== WHAT YOU NEED TO DO ==
Search the records for the string "agent", then copy each line that has it.

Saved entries
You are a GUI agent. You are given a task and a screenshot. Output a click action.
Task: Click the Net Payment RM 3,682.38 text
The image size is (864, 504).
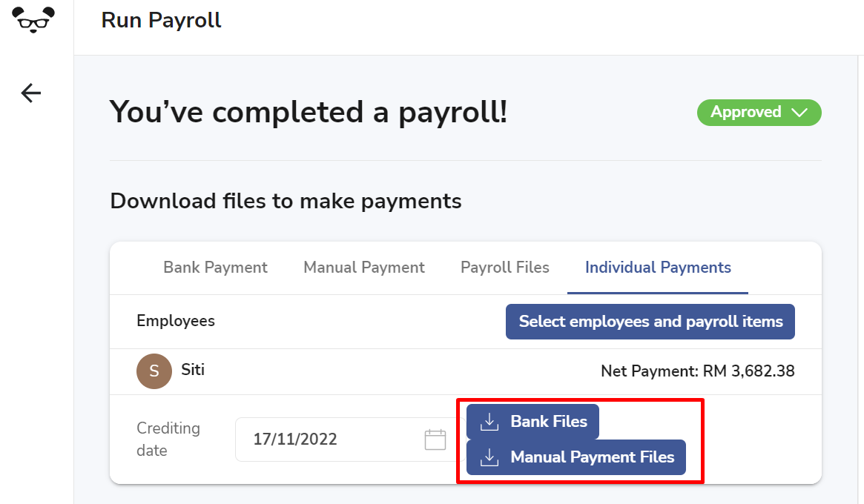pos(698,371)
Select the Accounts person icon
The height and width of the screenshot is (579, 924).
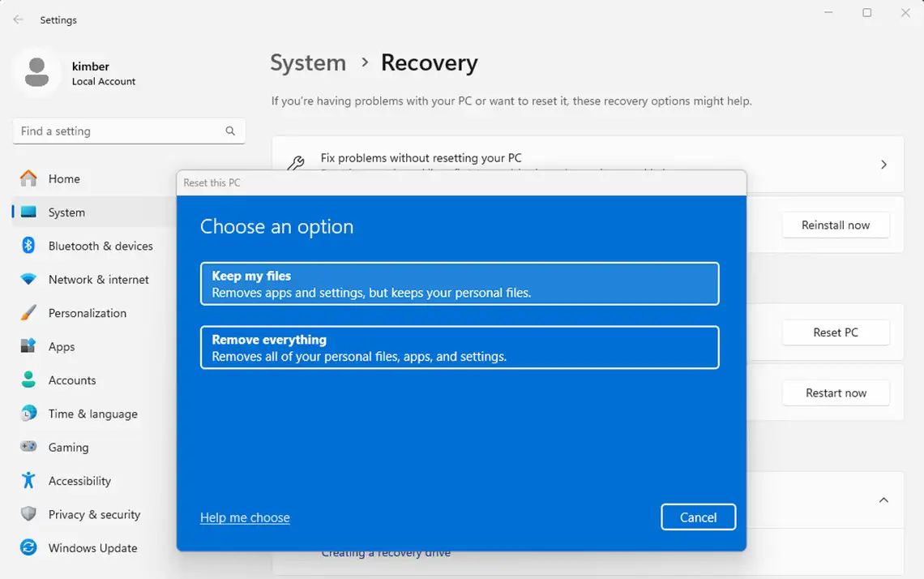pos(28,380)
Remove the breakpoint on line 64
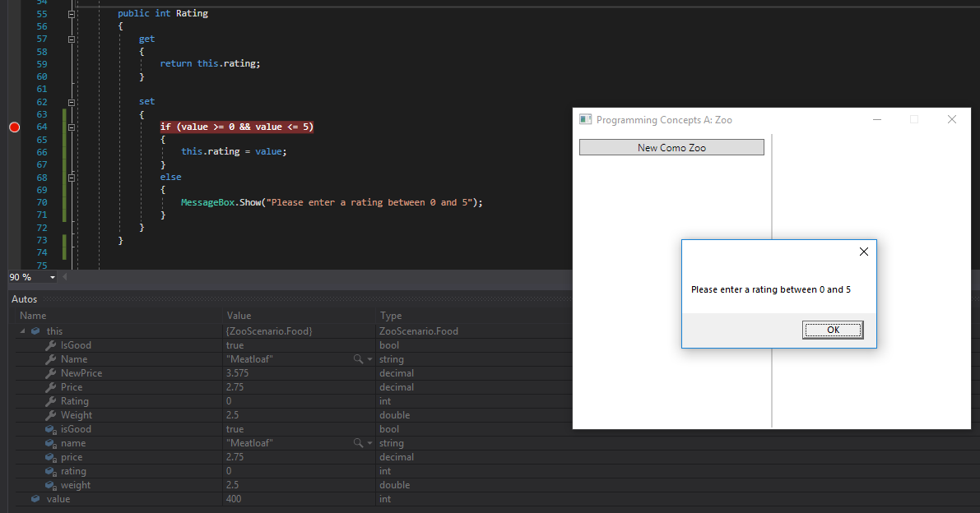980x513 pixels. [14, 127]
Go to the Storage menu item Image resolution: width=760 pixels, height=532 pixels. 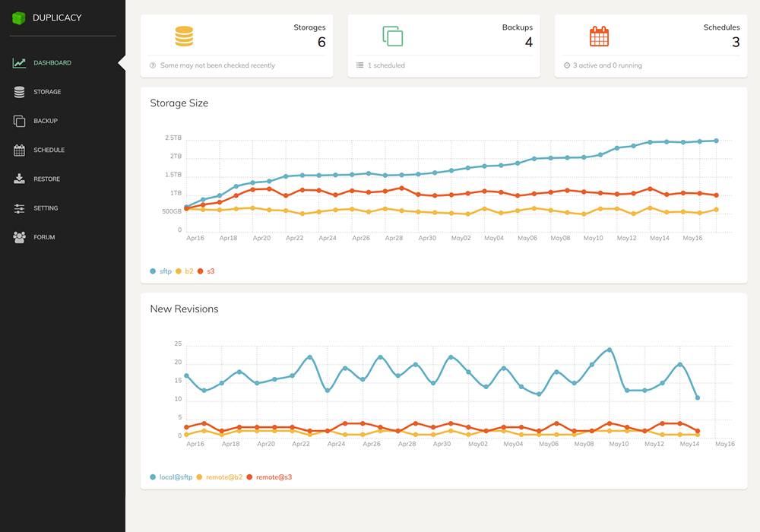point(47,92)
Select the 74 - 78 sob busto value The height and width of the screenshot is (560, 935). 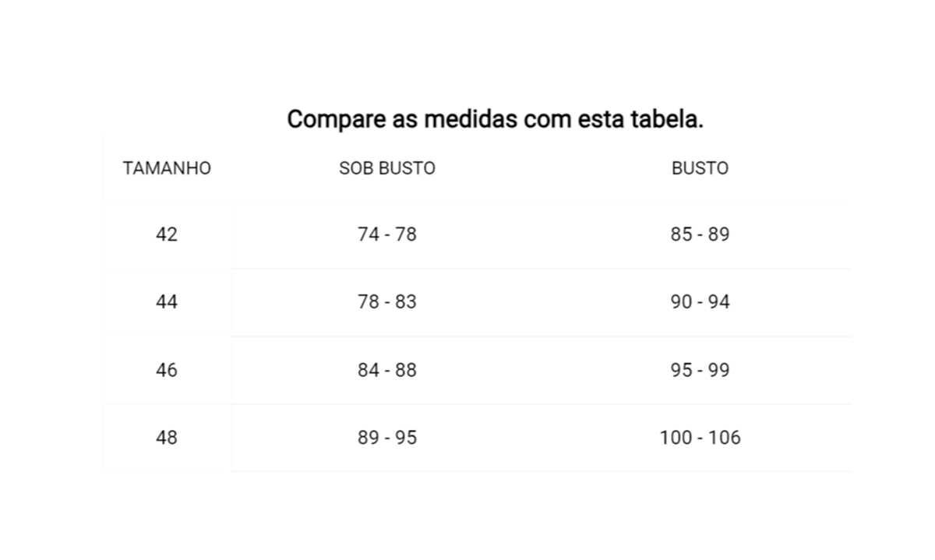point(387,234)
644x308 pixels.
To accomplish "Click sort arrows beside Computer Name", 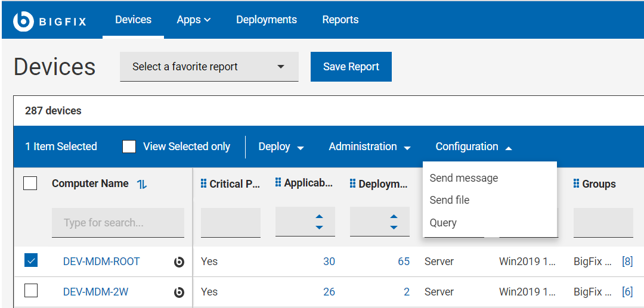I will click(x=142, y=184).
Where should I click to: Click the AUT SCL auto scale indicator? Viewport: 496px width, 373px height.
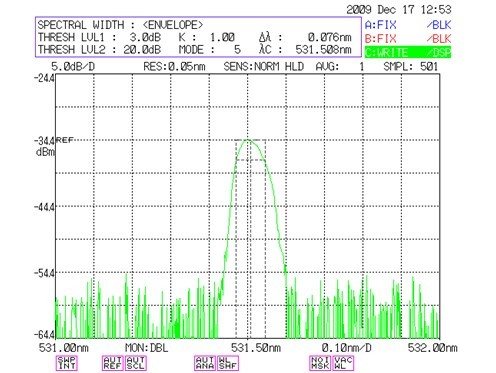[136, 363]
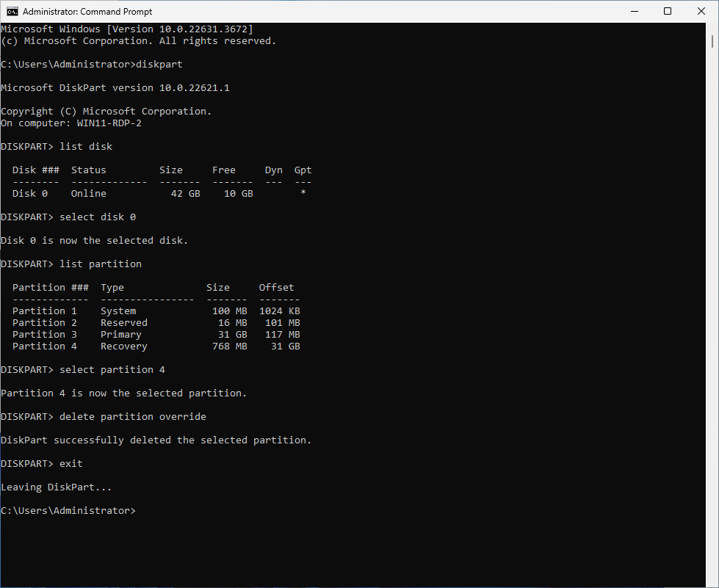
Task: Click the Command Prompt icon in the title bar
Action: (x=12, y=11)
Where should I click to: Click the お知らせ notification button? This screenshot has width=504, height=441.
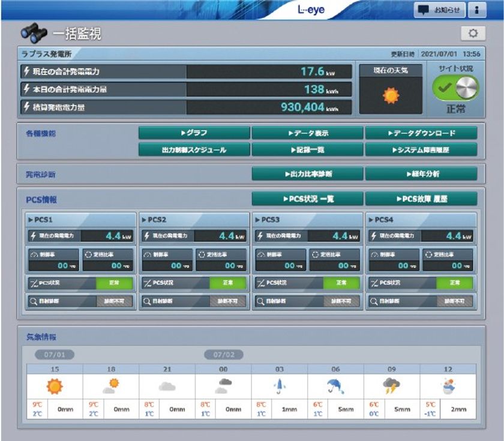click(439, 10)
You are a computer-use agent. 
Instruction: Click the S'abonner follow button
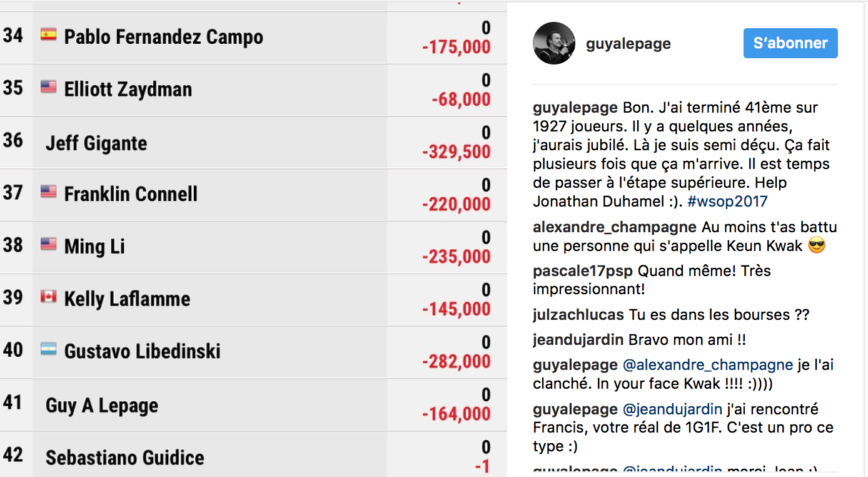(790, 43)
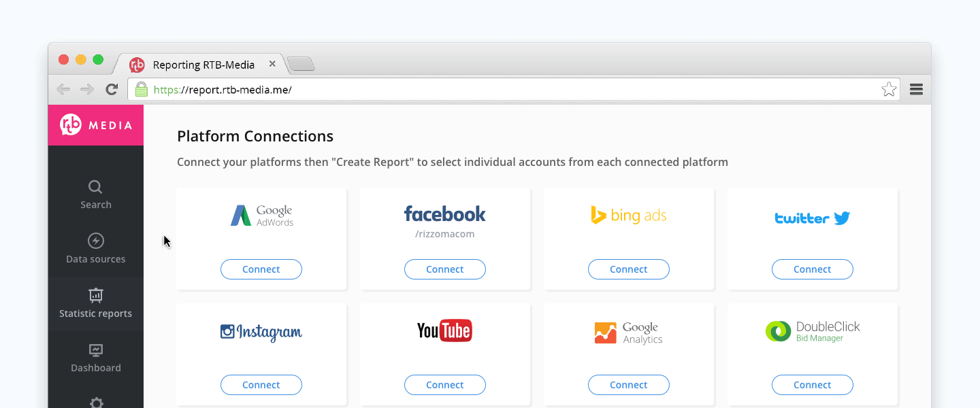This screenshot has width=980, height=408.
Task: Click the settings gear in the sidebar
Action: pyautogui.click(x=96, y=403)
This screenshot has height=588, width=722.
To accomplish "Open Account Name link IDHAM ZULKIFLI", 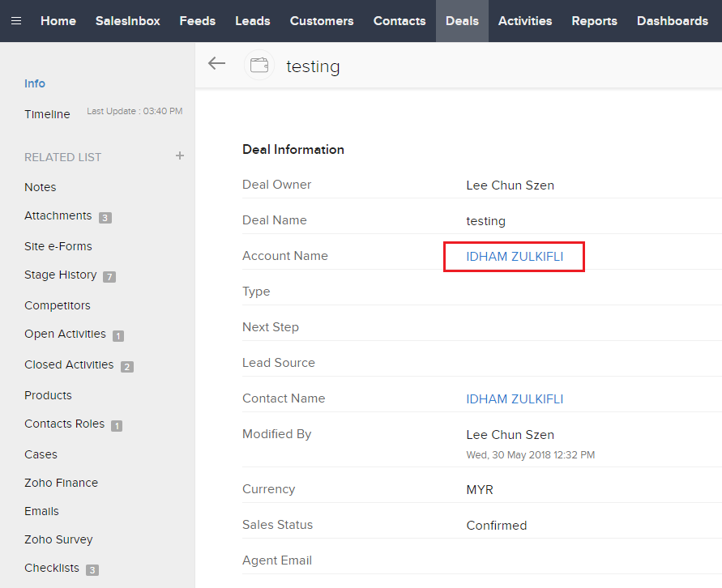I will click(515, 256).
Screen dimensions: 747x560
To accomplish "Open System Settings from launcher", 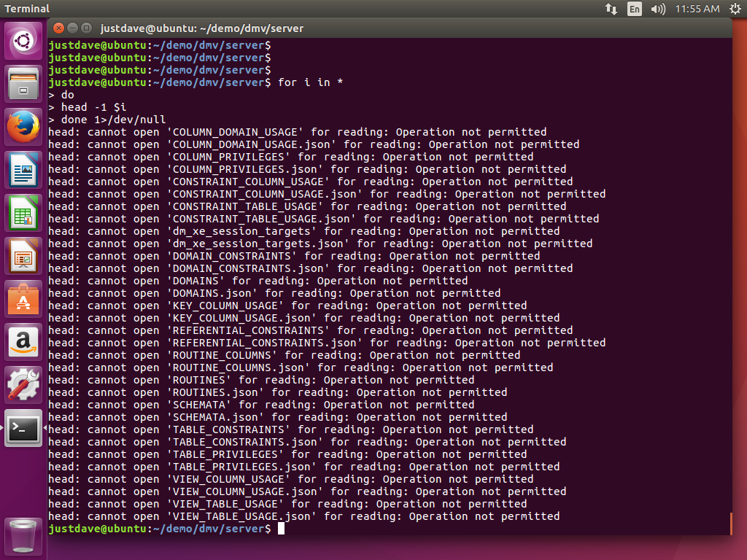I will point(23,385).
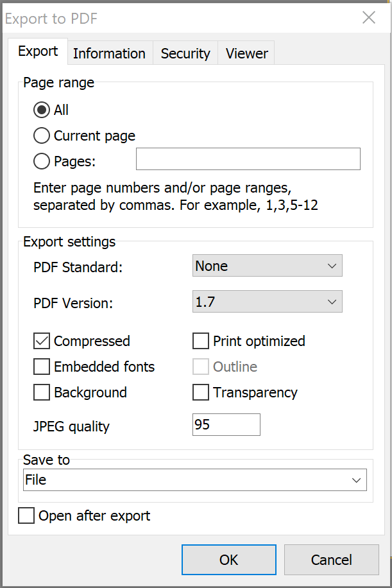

== EXERCISE ANSWER ==
You are a GUI agent. You are given a task and a screenshot. Output a click action.
You are a computer-use agent. 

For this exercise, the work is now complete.